Gabon : 35,5 % des Gabonaises de niveau supérieur contribuent à la croissance nationale
Selon les récents résultats de l’Enquête nationale sur l’emploi et le chômage (ENEC 2024), une tendance forte se dessine : 35,5 % des jeunes Gabonaises (15-24 ans) ayant atteint le niveau d’études supérieures participent activement à la vie économique du pays. Des données qui illustre leur rôle croissant dans la dynamique de développement national.
Si la contribution des diplômées du supérieur progresse, l’enquête met en lumière un contraste saisissant concernant l’accès à l’éducation. En 2024, seules 10,9 % des femmes ont atteint le stade des études supérieures. La majorité de la main-d’œuvre féminine soit 56,6 % s’arrête encore au niveau primaire, ce qui limite mécaniquement leur accès aux emplois à haute valeur ajoutée.
Cependant, pour celles qui franchissent les portes de l’université, l’intégration économique devient une réalité tangible. Ces 35,5 % de jeunes actives diplômées prouvent que l’investissement dans l’éducation des filles est un levier direct pour la croissance nationale.

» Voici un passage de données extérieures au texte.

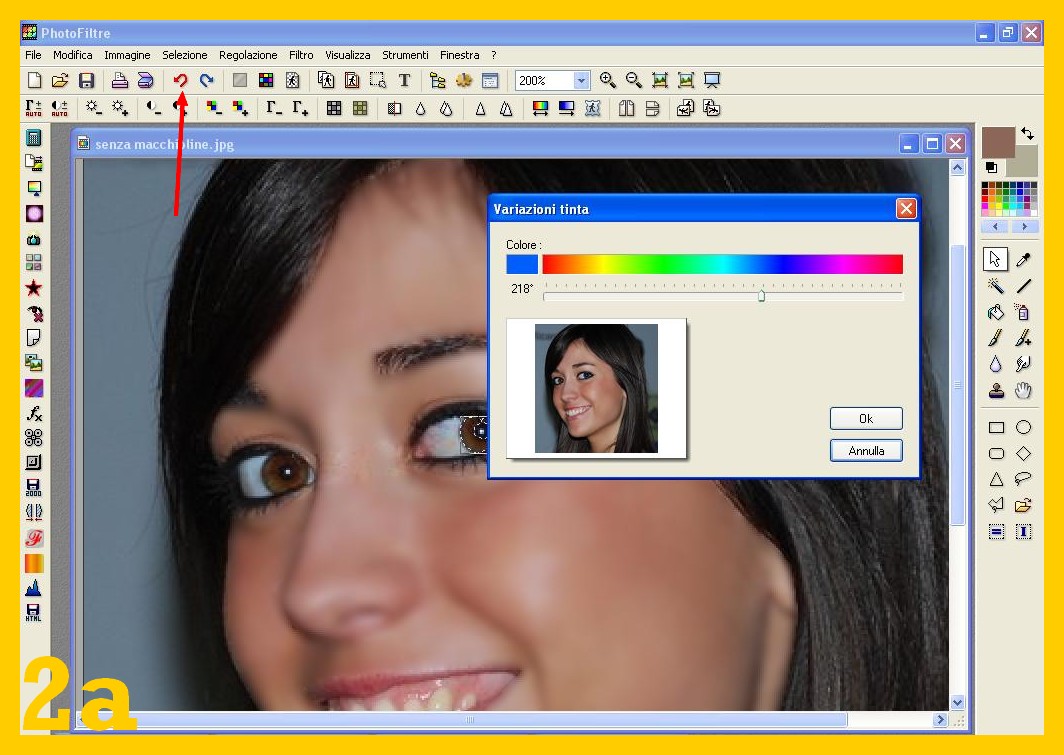
Task: Show previous palette colors with left arrow
Action: [x=996, y=227]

Entre secteur public et précarité de l’informel
Le rapport de l’ENEC 2024 détaille également les secteurs d’insertion. Pour les jeunes femmes de 15 à 35 ans, le prestige et la stabilité des entreprises publiques et parapubliques restent attractifs, concentrant 42,8 % de cette main-d’œuvre.
Pourtant, la réalité économique globale des Gabonaises demeure largement ancrée dans la sphère domestique et informelle: 71,3 % des femmes (15-64 ans) travaillent au sein des ménages employeurs et le secteur privé informel reste le principal moteur de subsistance pour une large part de la population féminine moins qualifiée.
Un défi pour l’avenir
Ces données soulignent une dualité : d’un côté, une élite féminine de plus en plus présente dans les secteurs institutionnels et l’innovation ; de l’autre, une concentration persistante dans des activités précaires.
Le message pour les décideurs est clair. Pour que le Gabon atteigne ses objectifs de développement, il est impératif d’élargir l’accès à l’enseignement supérieur. Soutenir la montée en compétence des femmes n’est plus seulement une question d’équité sociale, mais une nécessité économique pour pérenniser la croissance nationale.